• [Source extract]:
Censored education. Nothing bad ever happened because of that...

[–] [email protected] 1 points 5 months ago (1 children)

In my school in Germany, all computers were always set up in a way such that the teacher could look at any screen immediately. If a minor accesses a porn site, they’ll tell you by giggling, so what’s the need for filtering, anyway?

[–] [email protected] 1 points 5 months ago

They're actually doing more than that in U.S. schools. My daughter typed something on her school notebook in elementary school and it alerted the administration due to a keyword. I'm actually glad it did in that case because it led to some necessary follow-ups by us (no, she was not going to shoot up the school), but it still disturbed me that they were able to do that at all.

[–] [email protected] 1 points 5 months ago (1 children)

Survey data show how these inequities play out. The Center for Democracy and Technology asked teachers last year whether internet filtering and blocking can make it harder for students to complete assignments. Among teachers in schools with high rates of poverty, 62 percent said yes; among teachers in schools with lower rates, 50 percent said the same.

So neither students nor teachesr like it?

[–] [email protected] 1 points 5 months ago

Most education boards are about politics,not education

[–] [email protected] 1 points 5 months ago

Missouri wanted those sites blocked, and the kids who are now vulnerable to suicide are the kind those people don’t want living anyway.

Fuck MISERY!

[–] [email protected] 0 points 5 months ago (1 children)

Not diminishing how shitty this is

But where does it say NASA is blocked?

[–] [email protected] 1 points 5 months ago (1 children)
[–] [email protected] 2 points 5 months ago (3 children)

...why is "education" a category for blocks? We were afraid you might use the computers at school to learn something?

[–] [email protected] 1 points 5 months ago

I work in K12 IT, and the reason is that all manner of categories are defined for both blacklisting and whitelisting when creating content filter rules. So while “education” would not be used for blocking, it would be useful for rules to apply to specific defined groups or devices which can only access specific categories (such as education). Just FYI.

[–] [email protected] 1 points 5 months ago (1 children)

You're not supposed to be educating yourself, you're supposed to stick to the curriculum. You might learn the wrong things!

[–] [email protected] 1 points 5 months ago* (last edited 5 months ago)

• [Data shown]:
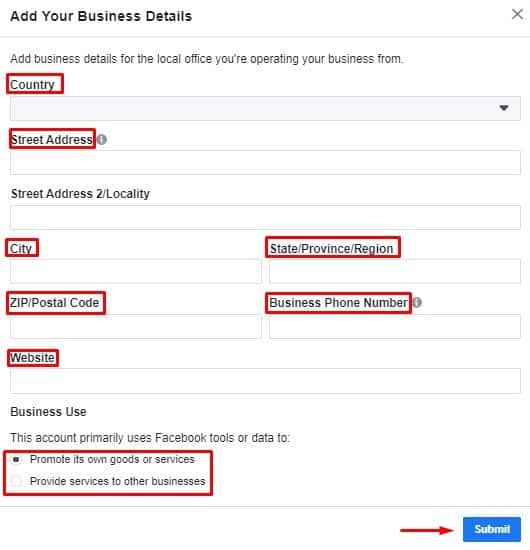This screenshot has height=550, width=530.
Task: Select Promote its own goods or services
Action: 16,459
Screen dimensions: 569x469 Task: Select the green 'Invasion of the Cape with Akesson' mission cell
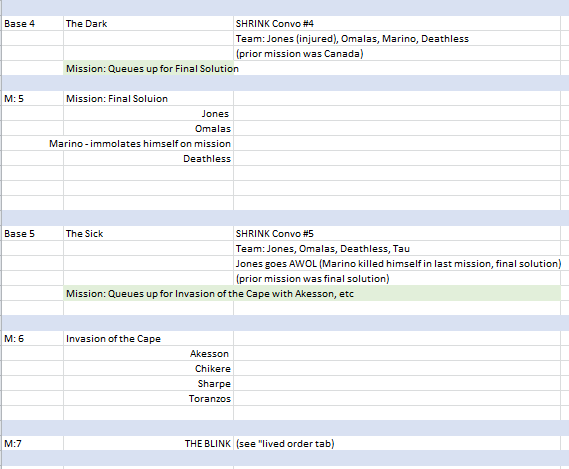click(312, 293)
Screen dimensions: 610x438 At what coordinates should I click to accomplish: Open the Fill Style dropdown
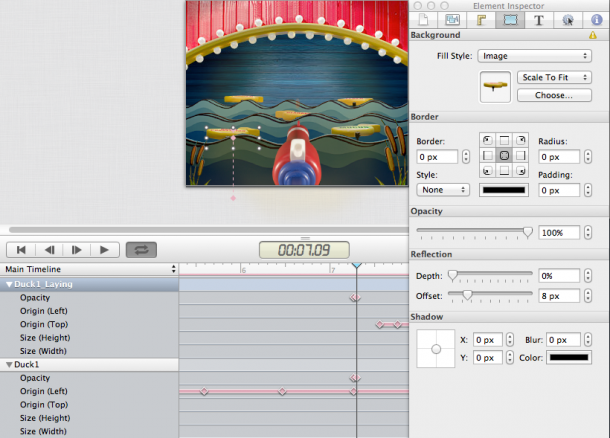[x=534, y=56]
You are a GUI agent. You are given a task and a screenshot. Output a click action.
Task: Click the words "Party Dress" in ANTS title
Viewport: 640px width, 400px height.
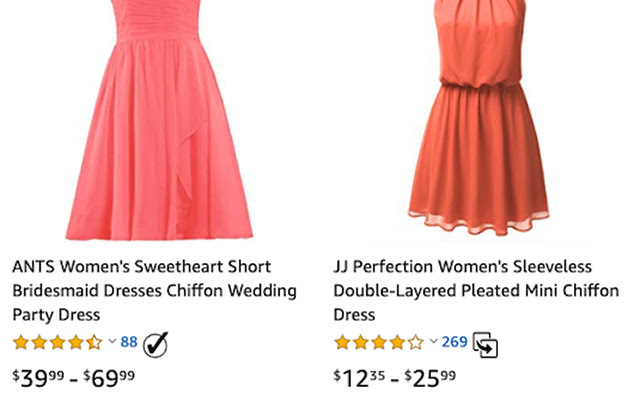tap(56, 314)
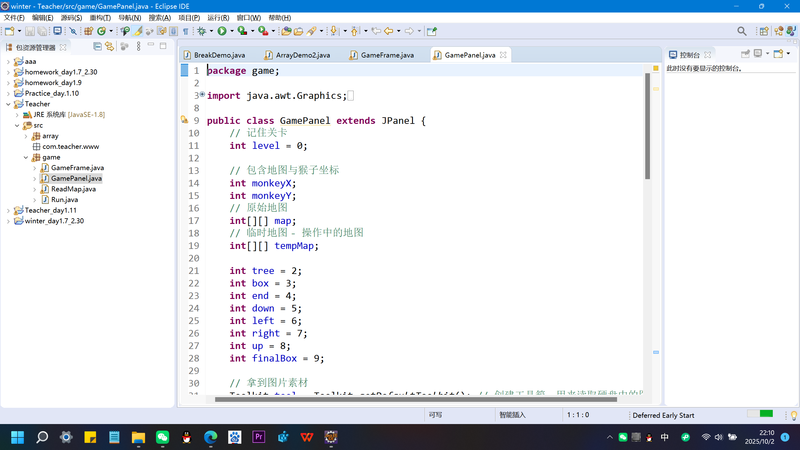
Task: Open Run.java from the game package
Action: pos(64,200)
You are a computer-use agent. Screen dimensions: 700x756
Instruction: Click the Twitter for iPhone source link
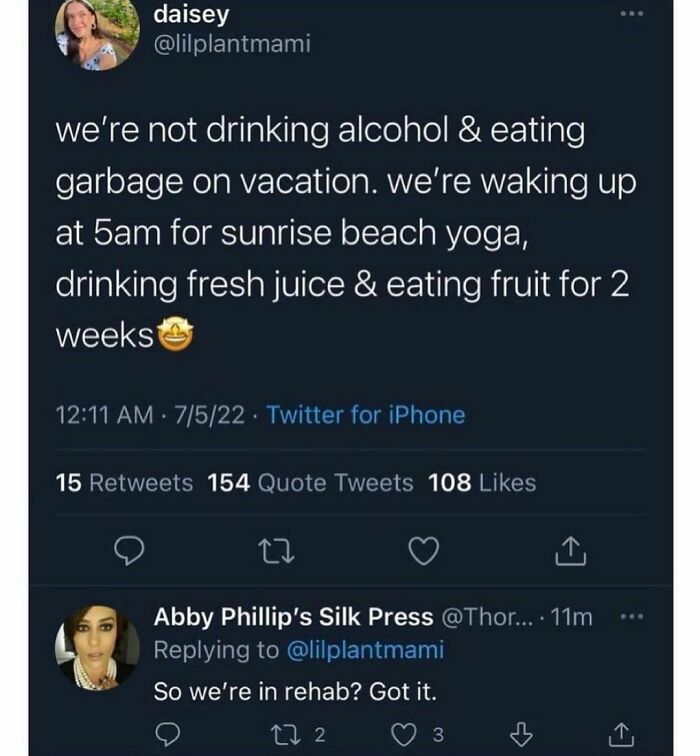click(367, 414)
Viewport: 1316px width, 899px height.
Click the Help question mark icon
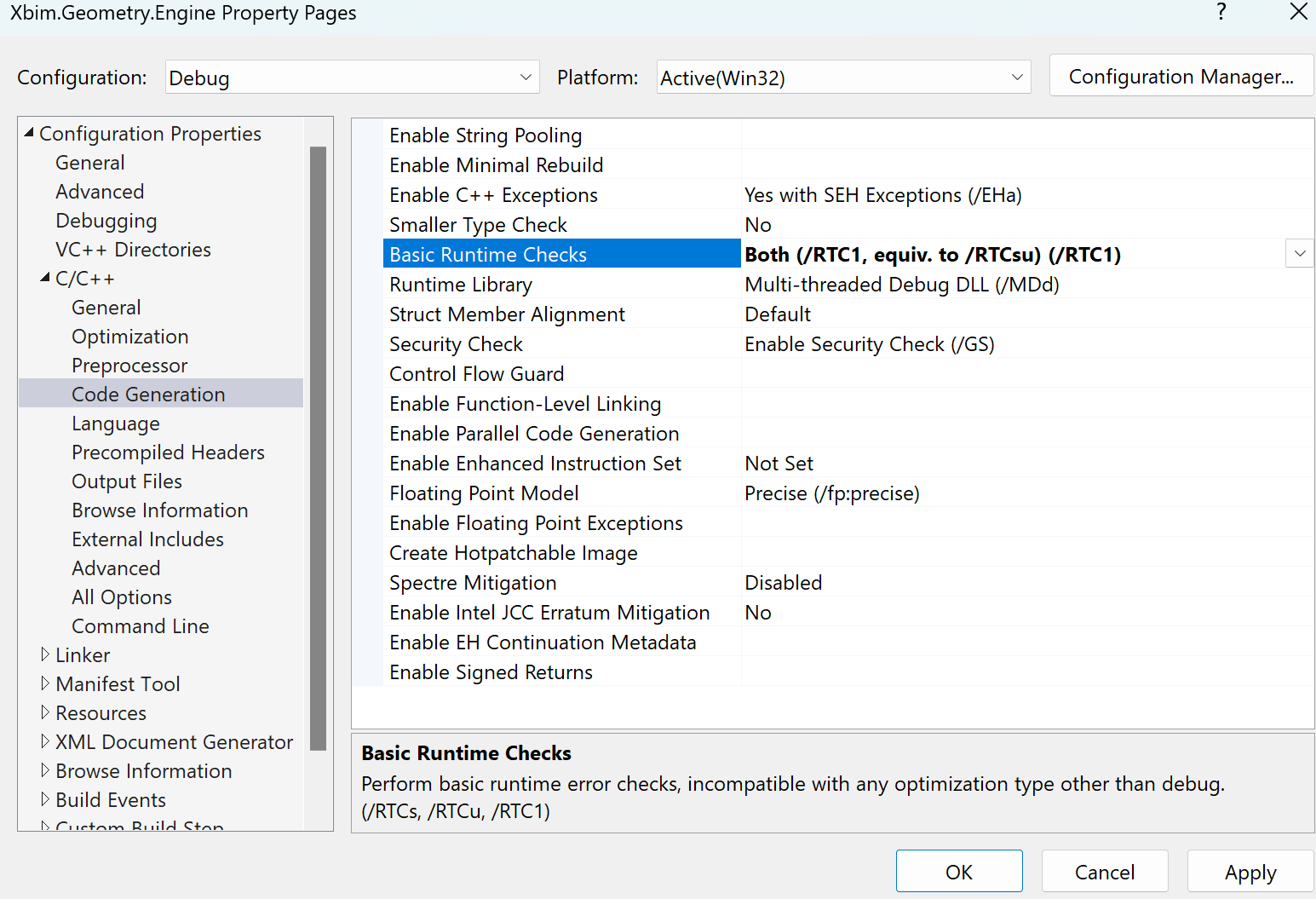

• [Task directions]: In the comment thread, what share of teachers in schools with high rates of poverty said internet filtering and blocking can make it harder for students to complete assignments?

• [Answer for the task]: 62 percent.